The Court of Justice of the EU clarified in 2025 that merely communicating a mathematical formula does not constitute an adequate explanation. What is required is a concise and intelligible description of the decision-making process. To provide this explanation, the organization must have the original agent output, with certainty that it has not been altered after generation.
Without certification, the company risks an impossible defensive position: it must explain a decision without being able to prove what the actual output was that determined it.
How AI output certification works
Certifying an AI agent's output means applying, at the very moment of generation, a digital seal and a qualified timestamp that guarantee two fundamental properties: content immutability and a certain date of creation. TrueScreen implements this certification through a forensic acquisition process that captures the output, seals it and makes it independently verifiable for a minimum of 20 years.
Digital seal and qualified timestamp under eIDAS
The eIDAS Regulation establishes the probative value of qualified electronic seals and qualified timestamps across all EU Member States. Article 42 provides the presumption of accuracy for the indicated date and time: in a dispute, the opposing party must prove the date is inaccurate, not the party that applied the timestamp.
Applied to AI agent outputs, this mechanism creates a solid evidentiary chain:
- The output is captured at the moment of generation using forensic methodology
- The qualified digital seal binds the content to the organization's identity
- The qualified timestamp certifies the exact moment of creation
- Any subsequent modification to the content invalidates the seal, making tampering immediately detectable
The result is digital evidence admissible in court across all EU countries, with a presumption of integrity and a certain date.
| Regulation | Key requirement for AI outputs | Role of certification |
|---|---|---|
| PLD 2024/2853 | Prove the output was not defective at generation time | Immutable proof with a certain date of the original output |
| eIDAS (Art. 41-42) | Presumption of date accuracy and content integrity | Qualified seal + timestamp with EU-wide legal value |
| GDPR (Art. 22) | Explainability and contestability of automated decisions | Preservation of the original output as the basis for explanation |
| AI Act (Art. 12, 50) | Traceability and record-keeping for high-risk systems | Certified audit trail with forensic value |
The HR scenario: AI candidate evaluations challenged in court
A concrete case illustrates the practical impact. A company uses an AI agent for initial candidate screening. The agent generates a report with scores, rationale and recommendations for each candidate. An excluded candidate challenges the decision, alleging the system operated in a discriminatory manner.
In the United States, the Mobley v. Workday case (2025) achieved class action certification on precisely these grounds: AI screening tools allegedly penalized candidates based on protected characteristics such as age and ethnicity. In Europe, GDPR Article 22 grants comparable rights to anyone subject to automated decisions.
In this scenario, the company must produce the exact AI agent output for that candidate, with proof that the document was not modified after generation. It must be able to reconstruct the decision logic and demonstrate that the system was functioning correctly at the time of evaluation.
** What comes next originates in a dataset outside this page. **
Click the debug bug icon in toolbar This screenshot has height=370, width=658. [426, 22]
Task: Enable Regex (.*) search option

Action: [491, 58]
With output certification through the TrueScreen API, every report generated by the agent is captured using forensic methodology at the moment of creation. The digital seal and qualified timestamp guarantee that the document presented in court is identical to what the agent produced. The company can demonstrate the original content, the date of generation and the absence of tampering, transforming a legal risk into a solid defensive position.